Aleppo Pepper: Your New Favorite Baking Spice

It's the addictive, subtly hot spice we love to bake with.

Cinnamon, nutmeg, and clove are in our regular baking spice rotation—they're the type of fall flavors that taste great in breads, cakes, and pies year-round. Lately though, we've been turning to savory elements to balance out sweetness in the pastry department. What if you baked with a spice that was actually, well, a little bit spicy?

AtEl Rey Coffee Bar & Luncheonettein Manhattan, chef Gerardo Gonzalez is doing just that. He serves a sweet potato breakfast bread that's an ingenious take on the now-ubiquitous pumpkin spice cake. That's not an accident. "It was kind of a joke at first—let's make pumpkin spiced-something," recalls Gonzalez, "I did it as pumpkin bread first, but I just like sweet potatoes better because they have less water and a honey flavor when you bake them."
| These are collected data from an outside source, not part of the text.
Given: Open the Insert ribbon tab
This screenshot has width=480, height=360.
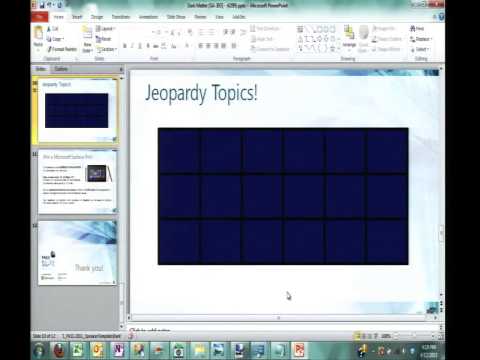Looking at the screenshot, I should point(77,17).
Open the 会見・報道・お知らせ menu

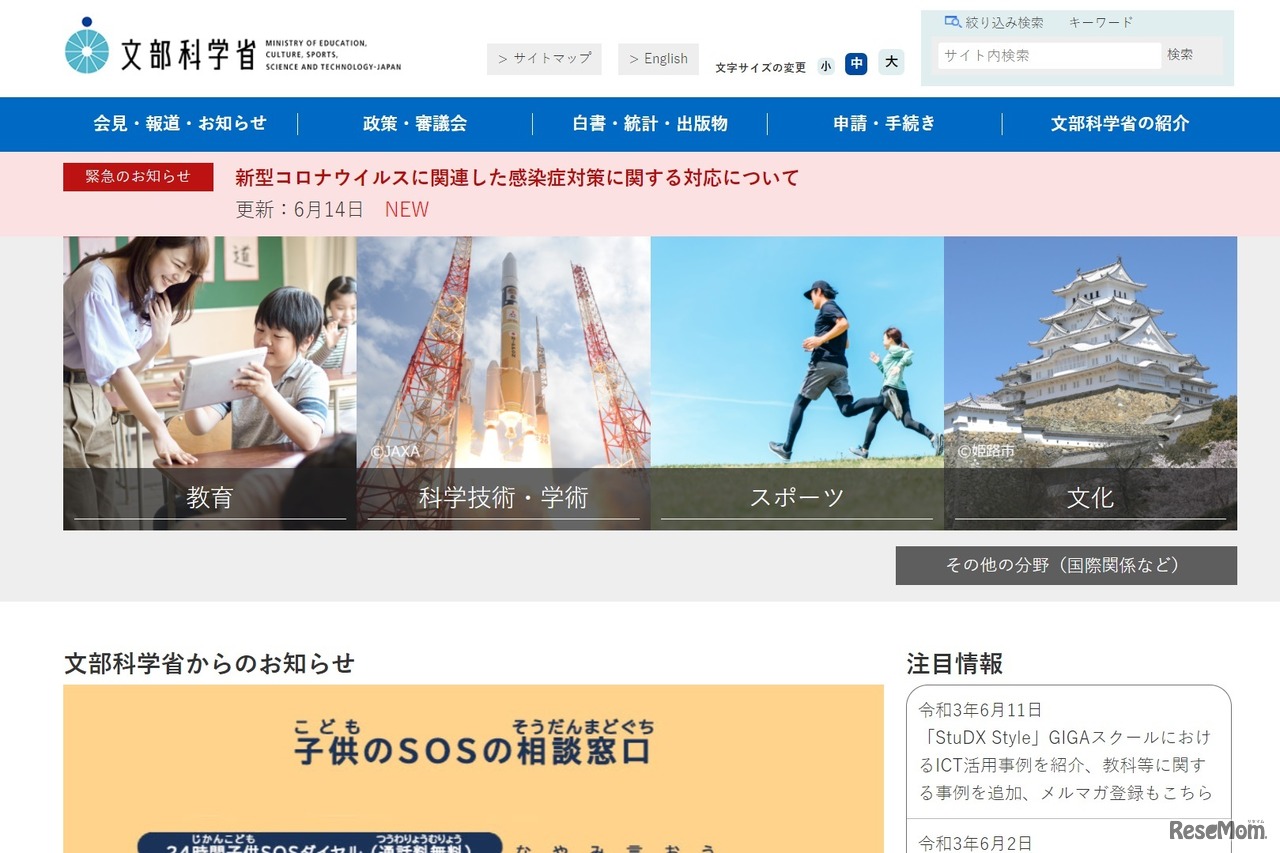click(181, 123)
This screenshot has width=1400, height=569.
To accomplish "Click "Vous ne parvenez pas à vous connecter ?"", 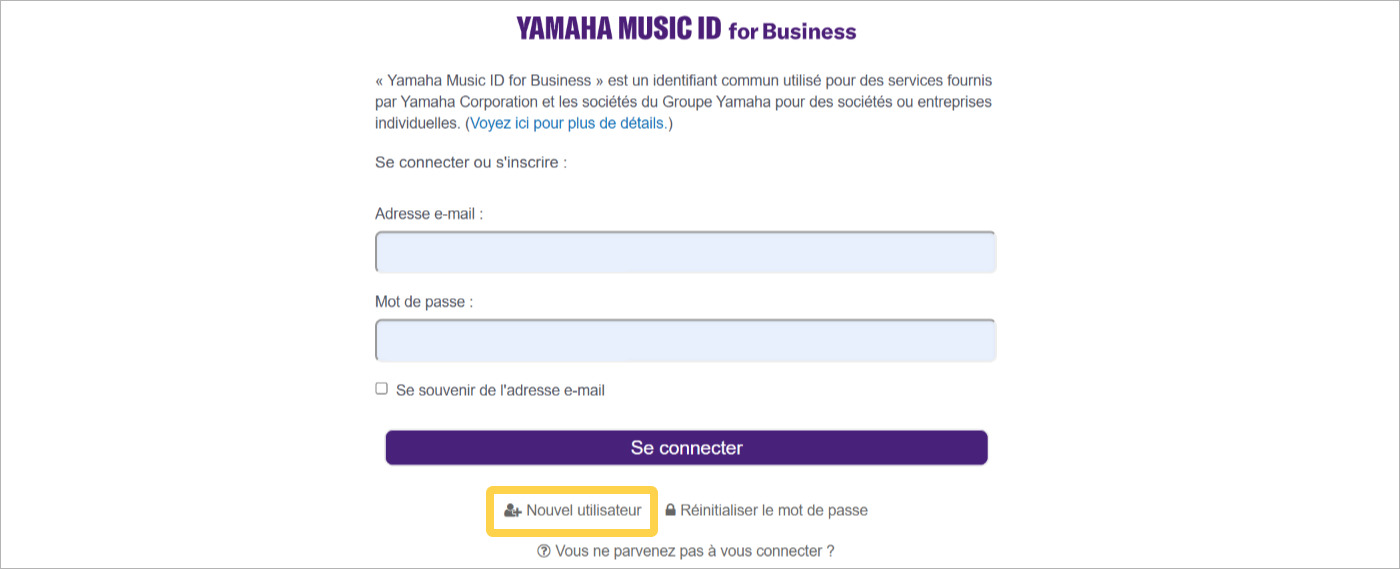I will click(694, 551).
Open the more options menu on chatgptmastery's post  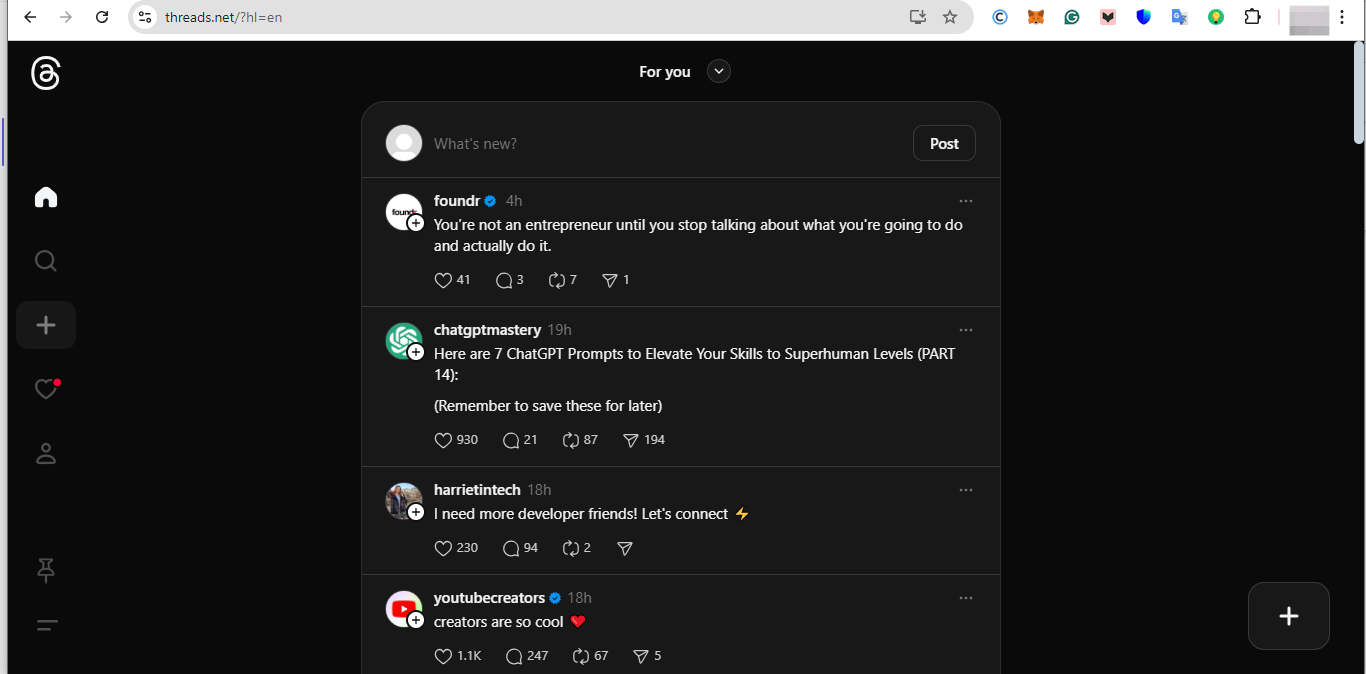(x=966, y=329)

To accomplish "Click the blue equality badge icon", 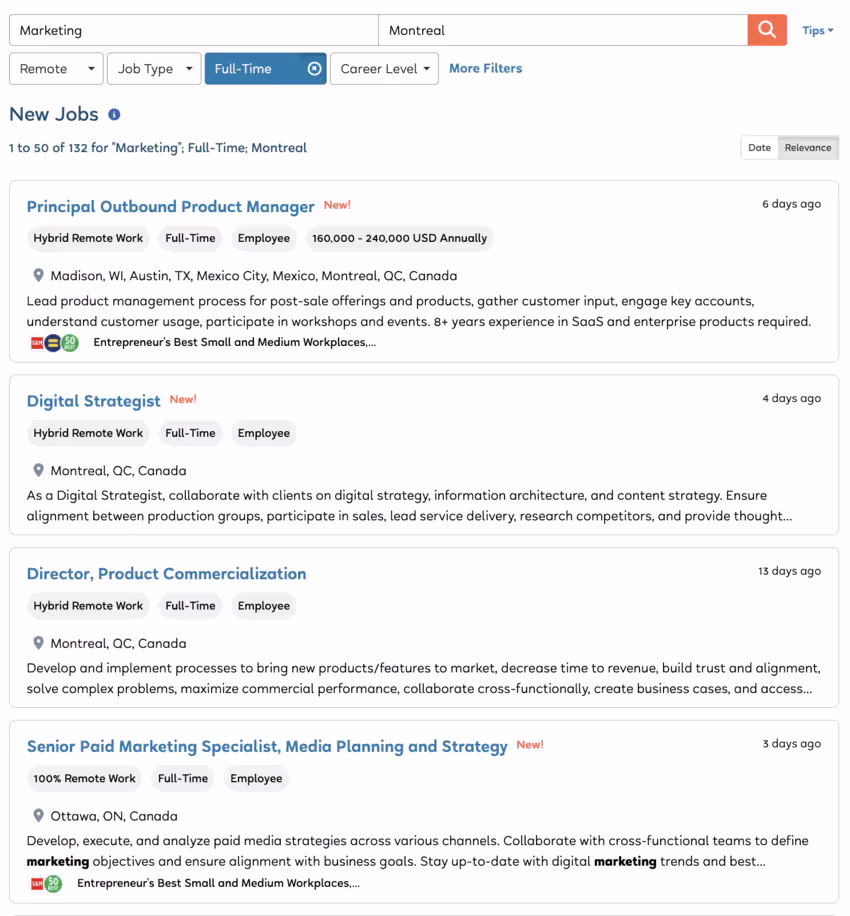I will (x=52, y=342).
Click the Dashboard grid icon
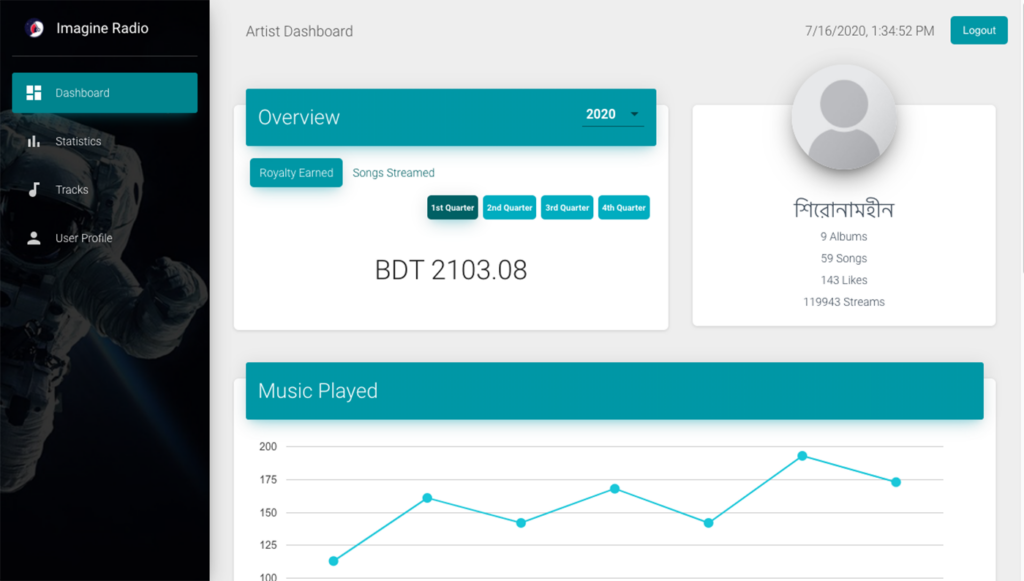The height and width of the screenshot is (581, 1024). tap(34, 93)
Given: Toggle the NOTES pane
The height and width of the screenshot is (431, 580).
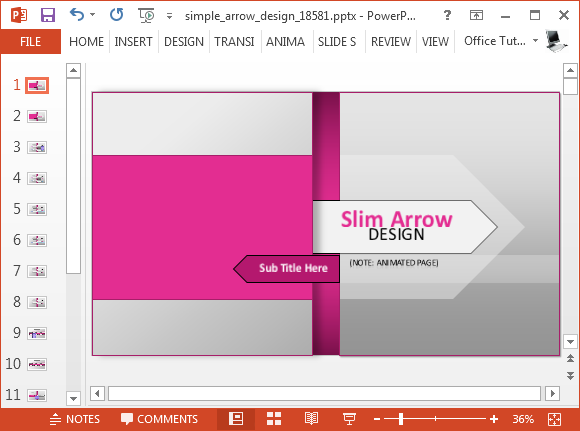Looking at the screenshot, I should pos(75,419).
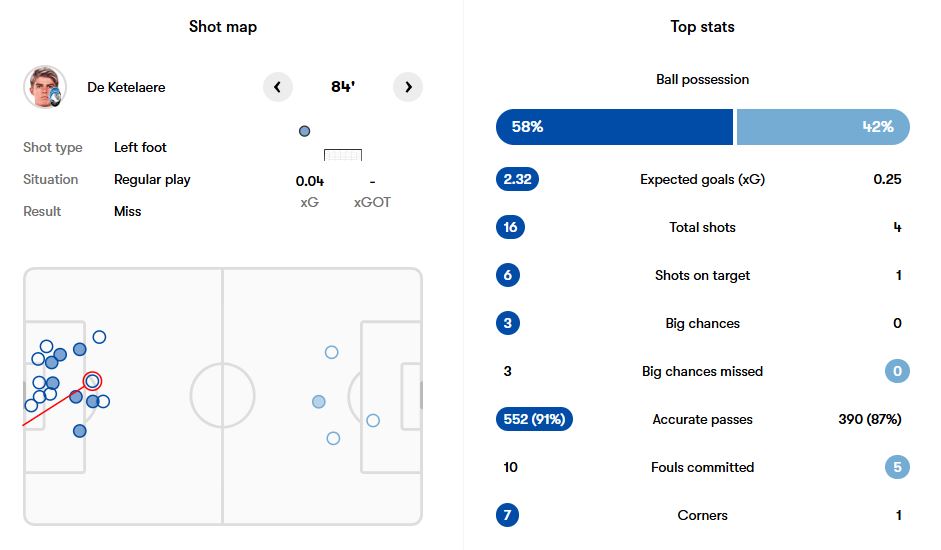Click the away team's 5 fouls committed badge
Screen dimensions: 941x550
click(897, 467)
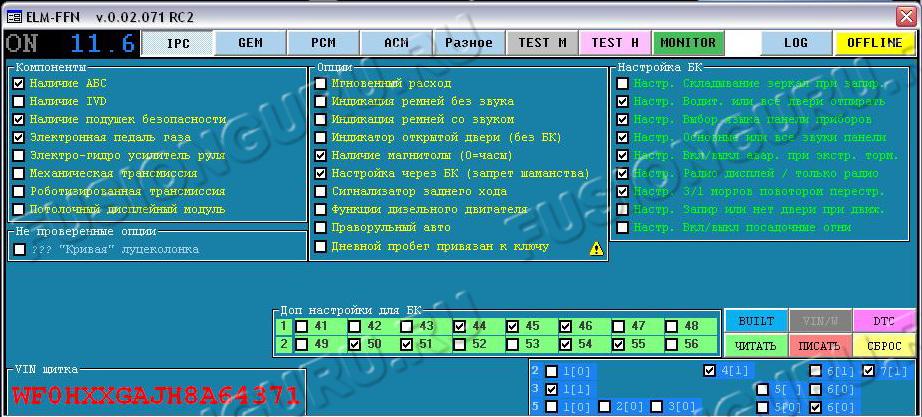Image resolution: width=922 pixels, height=417 pixels.
Task: Toggle checkbox 47 in Доп настройки
Action: 619,326
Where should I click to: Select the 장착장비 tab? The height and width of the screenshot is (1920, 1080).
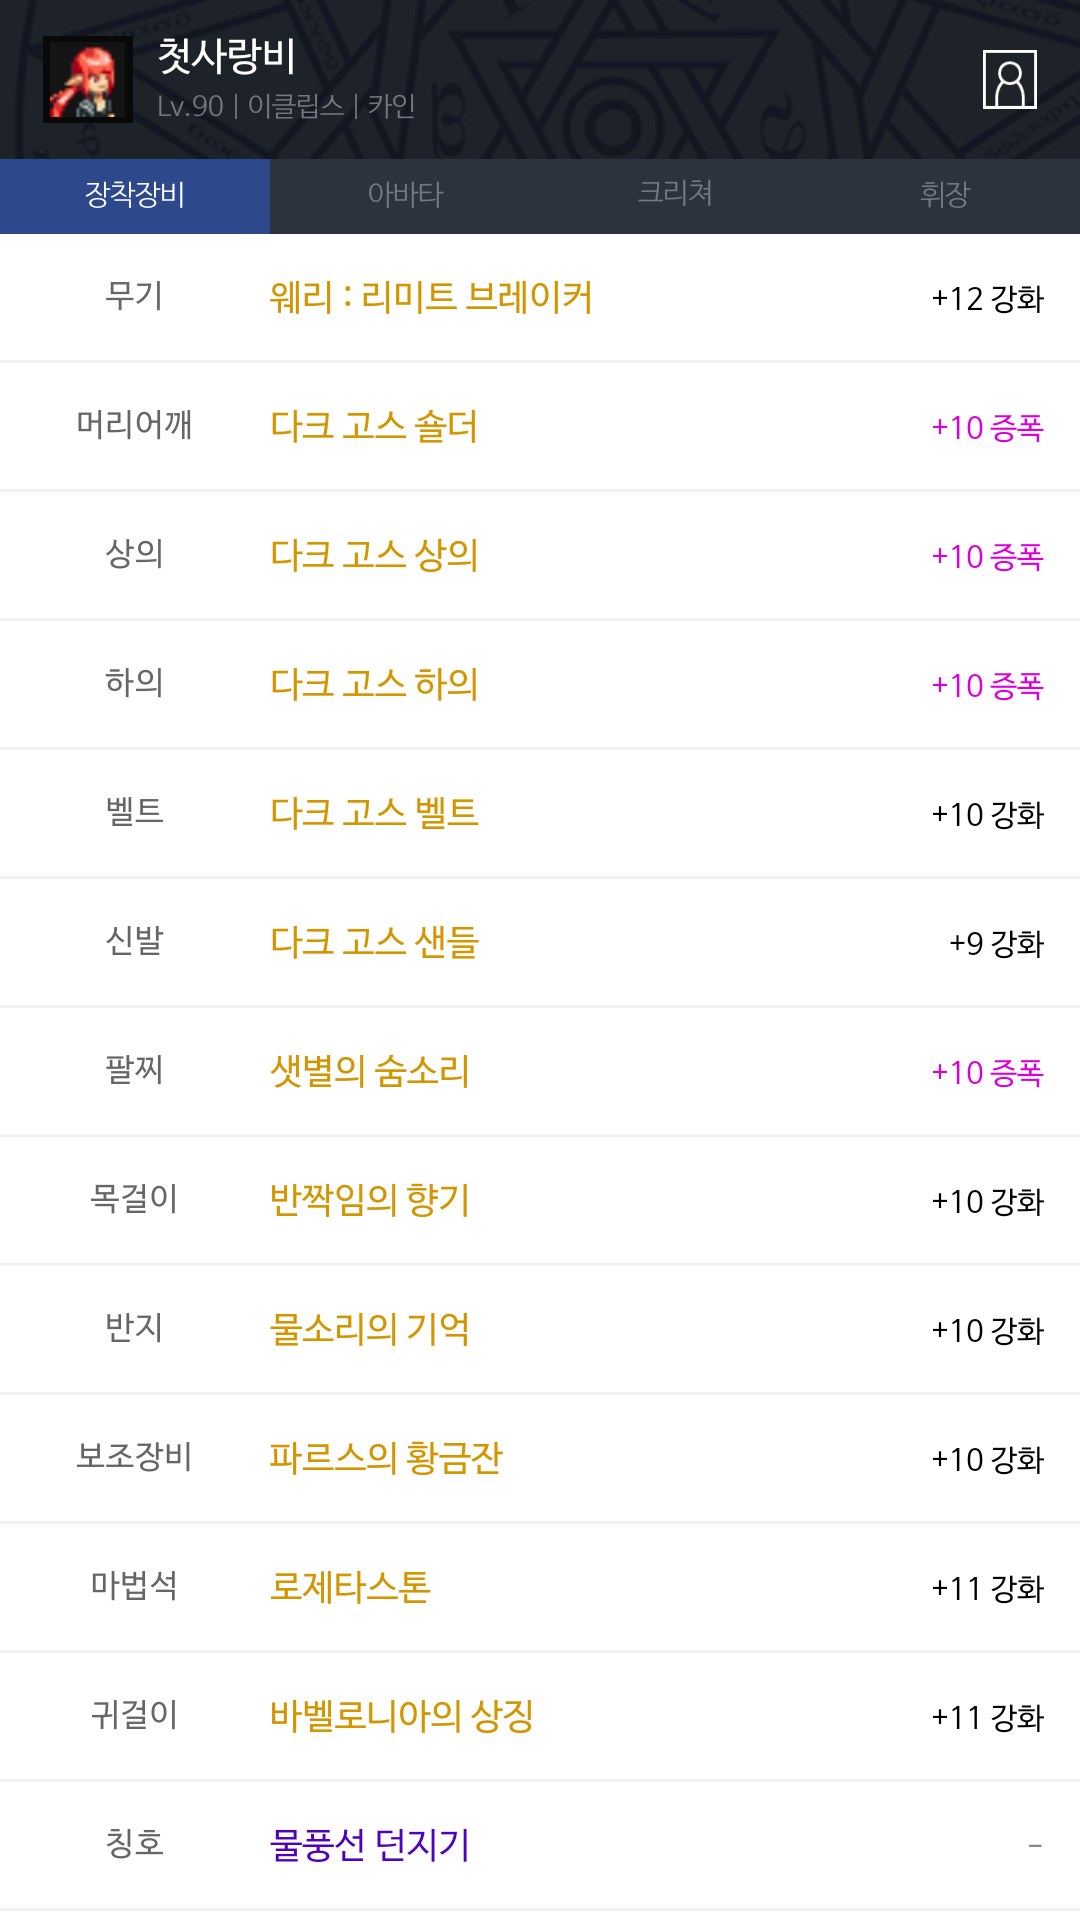coord(135,195)
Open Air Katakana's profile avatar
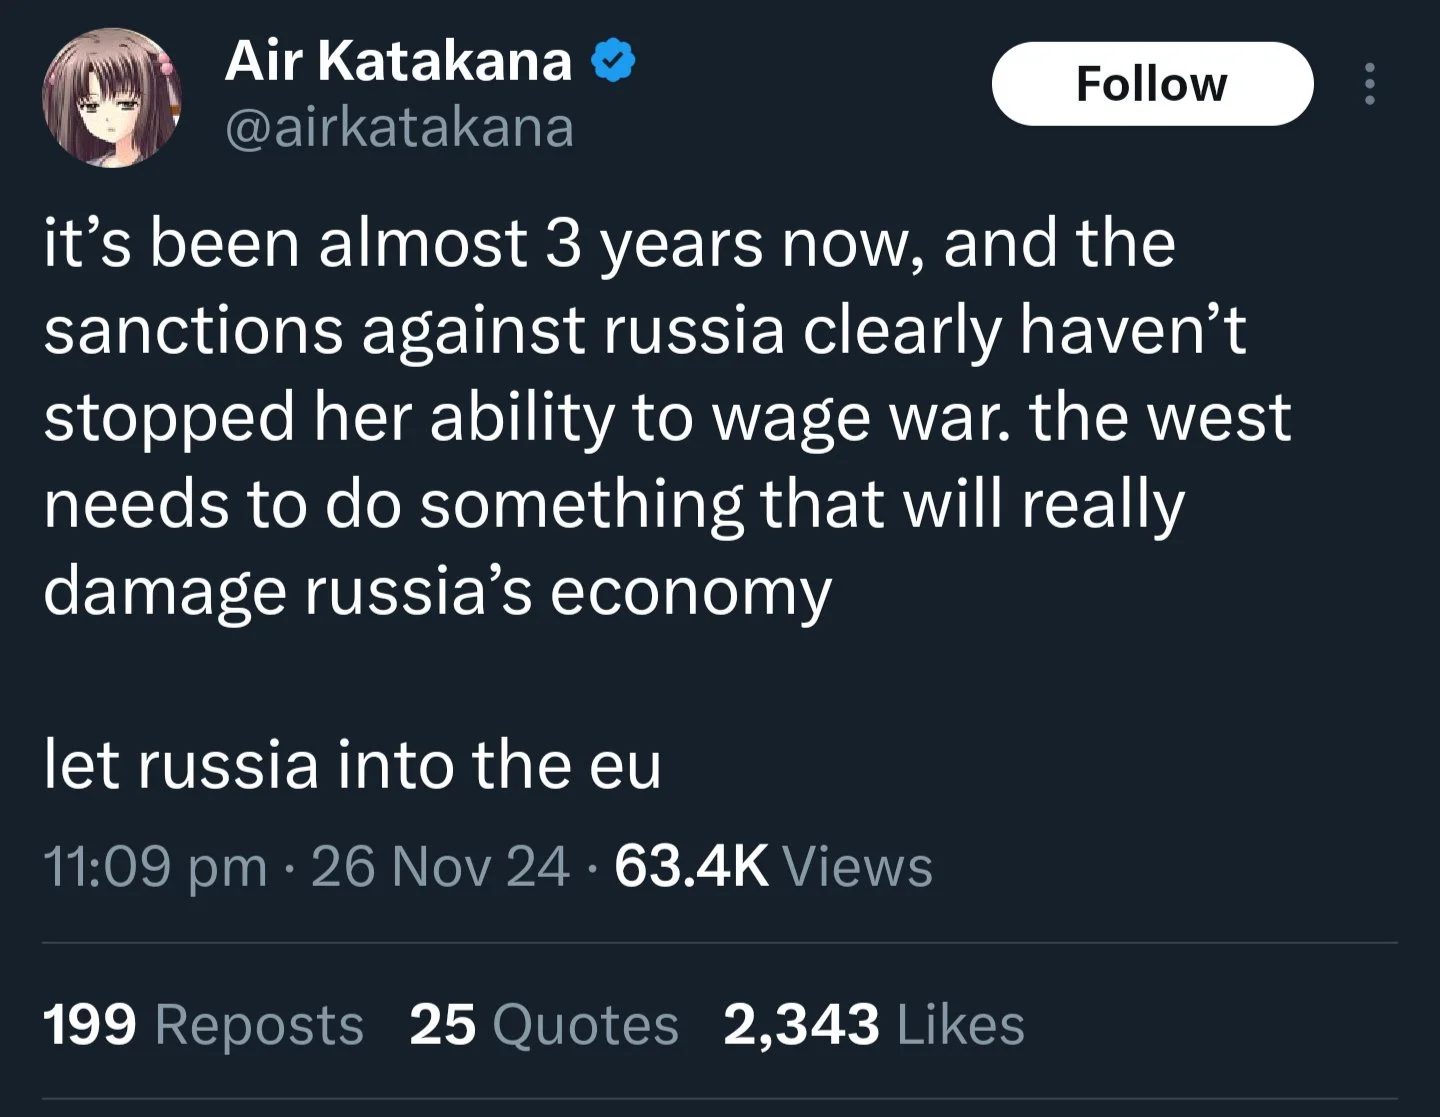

Sweet potatoes are the new pumpkin: they're better for baking and pack a subtle sweetness. But that's only part of the equation—the addition of Aleppo pepper takes the baked good to a crazy new place. "When I think of spice," explains Gonzalez, "I'm not thinking of cinnamon or nutmeg." Yes, the Middle Eastern spice amps up the heat a bit, but also adds what Gonzalez describes as a "fruity flavor." The spice is commonly available in crushed flake form, which is exactly what you'll want to use on just about any sweet or savory dish you make at home starting right now. Yogurt-marinated kebabs? Yes. Chicken salad? Sure. Flank steak with an Aleppo aioli? Absolutely.